Salvador, mi hermano de leche
Como un reguero de pólvora, la noticia de su asesinato ha recorrido las calles y plazas de nuestro pueblo –de su pueblo-, de nuestra comarca y de nuestra región. Y toda España sabe, ahora, que se ha matado a un santo sacerdote. La sonrisa embellecía su rostro, un rostro sanfranciscano, reflejo de una humildad probada en mil batallas. Estoy casi seguro que, cuando el vil o los viles asesinos lo maniataran para más cobardemente masacrarle, él, extrañado de su locura, les dirigiría una inocente mirada sorprendida. ¡Cómo pensar que resucitaría con Cristo el mismo día de su Pascua, tras ser asociado a su pasión y muerte, celebrada horas antes!
Recuerdo a Salvador Fernández Ciller, siendo yo niño, cuando venía de Cañada de Canara, acompañado de su amigo y compañero Juan Martínez Corbalán, seminaristas ambos en la década de los 50, en aquellos veranos tórridos de sus vacaciones estudiantiles. Mi madre les daba agua y descanso, y me decía: “A Salvador lo amamanté yo”. Y es que se había quedado sin madre nada más nacer. Ambos amigos se ordenaron de sacerdotes, ambos misionaron en América y ambos regresaron a su terruño. El destino, que sólo Dios conoce de verdad, los separó misteriosamente, viniendo a fallecer, uno, en las implacables garras del cáncer, y éste, nuestro Salvador del alma, en las criminales de sus matones.

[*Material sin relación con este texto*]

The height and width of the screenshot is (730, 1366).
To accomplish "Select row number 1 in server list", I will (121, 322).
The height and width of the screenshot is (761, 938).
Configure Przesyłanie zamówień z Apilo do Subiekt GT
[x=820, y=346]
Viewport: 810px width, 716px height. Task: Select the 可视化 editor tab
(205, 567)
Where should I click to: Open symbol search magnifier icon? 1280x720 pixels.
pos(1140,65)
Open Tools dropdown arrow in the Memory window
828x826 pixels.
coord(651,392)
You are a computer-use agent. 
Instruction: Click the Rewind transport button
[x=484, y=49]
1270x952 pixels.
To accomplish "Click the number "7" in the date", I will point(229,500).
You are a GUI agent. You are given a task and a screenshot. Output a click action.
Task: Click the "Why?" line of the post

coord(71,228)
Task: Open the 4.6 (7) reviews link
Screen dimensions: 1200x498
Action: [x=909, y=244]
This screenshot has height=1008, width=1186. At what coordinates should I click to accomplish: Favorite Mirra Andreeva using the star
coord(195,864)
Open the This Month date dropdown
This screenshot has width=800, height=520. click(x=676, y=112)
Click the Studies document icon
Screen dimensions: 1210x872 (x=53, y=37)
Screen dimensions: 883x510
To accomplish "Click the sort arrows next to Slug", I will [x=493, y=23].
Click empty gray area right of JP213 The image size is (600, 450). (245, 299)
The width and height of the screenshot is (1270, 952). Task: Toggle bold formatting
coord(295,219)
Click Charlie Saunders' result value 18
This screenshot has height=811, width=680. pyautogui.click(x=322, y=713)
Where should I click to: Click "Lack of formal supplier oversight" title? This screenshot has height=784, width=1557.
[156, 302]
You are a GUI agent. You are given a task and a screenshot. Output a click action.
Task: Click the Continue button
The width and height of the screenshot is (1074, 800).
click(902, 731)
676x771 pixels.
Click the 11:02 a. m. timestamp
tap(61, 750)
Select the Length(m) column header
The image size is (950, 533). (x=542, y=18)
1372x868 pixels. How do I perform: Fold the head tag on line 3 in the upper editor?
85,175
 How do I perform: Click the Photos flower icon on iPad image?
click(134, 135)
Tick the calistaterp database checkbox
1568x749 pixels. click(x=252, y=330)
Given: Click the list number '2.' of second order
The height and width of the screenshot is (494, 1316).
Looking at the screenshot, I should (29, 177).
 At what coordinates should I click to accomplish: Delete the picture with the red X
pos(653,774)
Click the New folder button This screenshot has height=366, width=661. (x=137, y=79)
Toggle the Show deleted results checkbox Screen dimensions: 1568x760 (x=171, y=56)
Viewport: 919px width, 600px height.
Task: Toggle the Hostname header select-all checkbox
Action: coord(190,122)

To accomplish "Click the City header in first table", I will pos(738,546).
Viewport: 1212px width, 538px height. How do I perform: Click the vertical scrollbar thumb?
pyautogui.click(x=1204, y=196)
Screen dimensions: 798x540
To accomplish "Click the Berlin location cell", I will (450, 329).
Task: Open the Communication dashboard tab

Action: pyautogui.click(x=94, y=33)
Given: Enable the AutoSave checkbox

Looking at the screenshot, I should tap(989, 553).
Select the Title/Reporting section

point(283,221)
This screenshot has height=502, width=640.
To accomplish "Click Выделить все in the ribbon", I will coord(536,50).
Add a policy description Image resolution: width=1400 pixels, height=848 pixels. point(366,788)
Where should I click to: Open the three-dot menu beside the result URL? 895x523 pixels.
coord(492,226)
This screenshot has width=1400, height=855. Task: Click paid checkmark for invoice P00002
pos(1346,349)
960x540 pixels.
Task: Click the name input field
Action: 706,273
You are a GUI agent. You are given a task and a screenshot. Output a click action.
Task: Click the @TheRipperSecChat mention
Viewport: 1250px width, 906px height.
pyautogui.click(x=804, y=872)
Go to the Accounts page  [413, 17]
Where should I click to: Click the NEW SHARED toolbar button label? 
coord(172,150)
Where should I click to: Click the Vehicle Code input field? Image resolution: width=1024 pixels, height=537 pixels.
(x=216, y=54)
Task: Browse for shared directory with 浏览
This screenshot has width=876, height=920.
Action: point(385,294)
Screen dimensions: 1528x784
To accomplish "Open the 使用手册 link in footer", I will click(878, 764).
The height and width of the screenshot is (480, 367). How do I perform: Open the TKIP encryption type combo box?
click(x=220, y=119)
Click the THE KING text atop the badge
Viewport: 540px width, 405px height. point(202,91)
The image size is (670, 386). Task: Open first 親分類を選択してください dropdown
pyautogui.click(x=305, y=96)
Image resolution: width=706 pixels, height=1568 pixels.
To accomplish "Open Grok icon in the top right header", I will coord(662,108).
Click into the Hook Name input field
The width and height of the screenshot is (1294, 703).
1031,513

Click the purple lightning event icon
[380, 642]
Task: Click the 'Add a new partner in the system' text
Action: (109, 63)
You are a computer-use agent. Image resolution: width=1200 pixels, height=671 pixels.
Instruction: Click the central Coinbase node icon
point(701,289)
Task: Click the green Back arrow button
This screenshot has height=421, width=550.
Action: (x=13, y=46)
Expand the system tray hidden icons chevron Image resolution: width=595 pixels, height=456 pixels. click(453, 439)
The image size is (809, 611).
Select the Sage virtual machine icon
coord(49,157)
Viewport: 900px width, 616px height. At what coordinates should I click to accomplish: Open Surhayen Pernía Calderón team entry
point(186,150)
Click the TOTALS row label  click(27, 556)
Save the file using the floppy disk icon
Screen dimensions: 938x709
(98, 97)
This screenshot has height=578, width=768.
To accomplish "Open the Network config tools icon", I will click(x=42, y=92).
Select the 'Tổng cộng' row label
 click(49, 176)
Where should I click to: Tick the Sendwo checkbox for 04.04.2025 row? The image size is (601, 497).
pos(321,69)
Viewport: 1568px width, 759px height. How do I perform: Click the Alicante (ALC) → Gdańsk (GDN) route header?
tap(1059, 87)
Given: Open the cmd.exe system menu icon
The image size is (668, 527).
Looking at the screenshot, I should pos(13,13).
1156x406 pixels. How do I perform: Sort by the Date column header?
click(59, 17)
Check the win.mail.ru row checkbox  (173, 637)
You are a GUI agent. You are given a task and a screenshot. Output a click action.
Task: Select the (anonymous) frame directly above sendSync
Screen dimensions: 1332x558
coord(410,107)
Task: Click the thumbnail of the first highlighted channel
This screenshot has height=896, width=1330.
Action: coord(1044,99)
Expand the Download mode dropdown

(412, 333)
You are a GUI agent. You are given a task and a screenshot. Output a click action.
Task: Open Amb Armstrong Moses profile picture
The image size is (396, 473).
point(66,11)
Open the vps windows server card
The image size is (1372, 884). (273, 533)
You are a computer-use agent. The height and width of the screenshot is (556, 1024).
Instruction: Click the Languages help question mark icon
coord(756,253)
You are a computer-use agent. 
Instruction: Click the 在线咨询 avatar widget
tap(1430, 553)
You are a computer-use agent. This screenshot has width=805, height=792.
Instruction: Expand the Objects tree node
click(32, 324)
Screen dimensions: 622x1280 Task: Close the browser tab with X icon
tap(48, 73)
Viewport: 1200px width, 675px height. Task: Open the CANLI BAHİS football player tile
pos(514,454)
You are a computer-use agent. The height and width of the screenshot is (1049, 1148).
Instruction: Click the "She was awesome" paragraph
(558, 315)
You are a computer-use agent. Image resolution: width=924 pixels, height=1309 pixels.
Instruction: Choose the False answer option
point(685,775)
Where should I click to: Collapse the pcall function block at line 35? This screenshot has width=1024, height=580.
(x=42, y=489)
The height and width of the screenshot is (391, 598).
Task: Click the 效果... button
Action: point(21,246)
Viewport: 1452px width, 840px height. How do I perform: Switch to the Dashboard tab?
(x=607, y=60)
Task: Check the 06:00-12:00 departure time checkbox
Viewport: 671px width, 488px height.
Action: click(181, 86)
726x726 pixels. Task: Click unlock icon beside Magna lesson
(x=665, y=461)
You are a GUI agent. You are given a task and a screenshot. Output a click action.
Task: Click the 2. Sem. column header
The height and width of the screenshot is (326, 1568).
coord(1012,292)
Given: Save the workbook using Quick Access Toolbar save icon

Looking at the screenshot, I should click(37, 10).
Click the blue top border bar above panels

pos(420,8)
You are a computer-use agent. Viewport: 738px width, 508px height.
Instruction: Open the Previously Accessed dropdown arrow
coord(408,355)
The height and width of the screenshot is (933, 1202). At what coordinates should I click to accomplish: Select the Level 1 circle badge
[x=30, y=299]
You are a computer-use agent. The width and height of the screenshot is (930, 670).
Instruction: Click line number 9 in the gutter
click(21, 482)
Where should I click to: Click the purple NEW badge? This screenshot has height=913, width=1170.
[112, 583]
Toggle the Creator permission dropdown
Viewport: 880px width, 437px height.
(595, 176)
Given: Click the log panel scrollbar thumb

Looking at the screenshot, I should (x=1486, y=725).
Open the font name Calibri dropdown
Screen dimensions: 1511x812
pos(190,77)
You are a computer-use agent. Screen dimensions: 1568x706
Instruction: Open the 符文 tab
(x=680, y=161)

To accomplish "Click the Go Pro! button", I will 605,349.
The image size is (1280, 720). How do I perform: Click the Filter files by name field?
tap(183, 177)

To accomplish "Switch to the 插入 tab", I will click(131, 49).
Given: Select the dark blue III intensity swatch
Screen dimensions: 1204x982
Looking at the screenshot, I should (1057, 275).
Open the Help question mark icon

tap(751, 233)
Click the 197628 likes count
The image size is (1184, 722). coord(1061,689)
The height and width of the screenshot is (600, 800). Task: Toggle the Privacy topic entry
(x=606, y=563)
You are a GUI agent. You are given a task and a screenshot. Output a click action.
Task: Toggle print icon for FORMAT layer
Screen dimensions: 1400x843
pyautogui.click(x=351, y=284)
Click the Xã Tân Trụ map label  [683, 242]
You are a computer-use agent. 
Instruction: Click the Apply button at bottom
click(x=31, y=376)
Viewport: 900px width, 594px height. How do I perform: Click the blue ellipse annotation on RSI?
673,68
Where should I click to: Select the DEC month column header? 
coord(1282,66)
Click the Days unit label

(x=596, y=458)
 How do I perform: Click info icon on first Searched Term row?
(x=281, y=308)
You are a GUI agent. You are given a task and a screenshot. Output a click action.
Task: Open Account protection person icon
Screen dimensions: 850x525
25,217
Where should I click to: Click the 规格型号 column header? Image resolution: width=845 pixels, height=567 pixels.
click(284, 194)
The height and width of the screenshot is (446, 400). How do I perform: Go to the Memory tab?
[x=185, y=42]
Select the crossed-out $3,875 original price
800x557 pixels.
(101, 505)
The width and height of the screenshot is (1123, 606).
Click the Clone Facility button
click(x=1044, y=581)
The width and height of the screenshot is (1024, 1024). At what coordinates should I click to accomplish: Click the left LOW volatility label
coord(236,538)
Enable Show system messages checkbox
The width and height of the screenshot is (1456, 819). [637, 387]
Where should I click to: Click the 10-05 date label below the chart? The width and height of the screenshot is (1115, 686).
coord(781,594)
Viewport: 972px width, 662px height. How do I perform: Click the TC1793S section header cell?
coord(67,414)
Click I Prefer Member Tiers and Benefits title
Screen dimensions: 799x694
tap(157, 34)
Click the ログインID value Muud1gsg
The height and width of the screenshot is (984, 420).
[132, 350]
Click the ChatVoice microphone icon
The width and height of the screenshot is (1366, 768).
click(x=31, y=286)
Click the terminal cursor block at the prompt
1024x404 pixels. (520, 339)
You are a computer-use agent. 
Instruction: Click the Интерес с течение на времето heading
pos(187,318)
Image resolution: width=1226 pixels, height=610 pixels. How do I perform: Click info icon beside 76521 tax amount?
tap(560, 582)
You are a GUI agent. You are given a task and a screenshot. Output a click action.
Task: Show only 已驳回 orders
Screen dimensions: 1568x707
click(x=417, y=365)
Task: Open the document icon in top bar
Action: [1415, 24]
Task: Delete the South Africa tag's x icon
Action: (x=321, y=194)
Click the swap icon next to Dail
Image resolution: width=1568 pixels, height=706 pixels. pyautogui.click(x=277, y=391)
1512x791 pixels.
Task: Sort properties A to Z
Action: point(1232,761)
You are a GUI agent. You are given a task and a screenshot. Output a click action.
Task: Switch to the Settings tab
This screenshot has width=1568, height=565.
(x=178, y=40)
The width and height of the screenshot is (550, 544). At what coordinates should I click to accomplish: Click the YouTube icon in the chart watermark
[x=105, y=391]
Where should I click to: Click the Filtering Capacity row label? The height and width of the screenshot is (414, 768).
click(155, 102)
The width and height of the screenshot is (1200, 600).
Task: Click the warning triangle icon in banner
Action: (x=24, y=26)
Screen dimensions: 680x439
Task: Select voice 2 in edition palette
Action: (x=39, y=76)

Cehegín llora la muerte de uno de sus más buenos hijos. Es una pena que nuestra juventud se haya perdido la experiencia de haberle conocido, joven él, cuando los más puros valores iluminaban sus sienes. Ahora, estas sienes plateadas por la orfebre ancianidad, han sido machacadas con el cruel martillo en el enajenado yunque del odio criminal.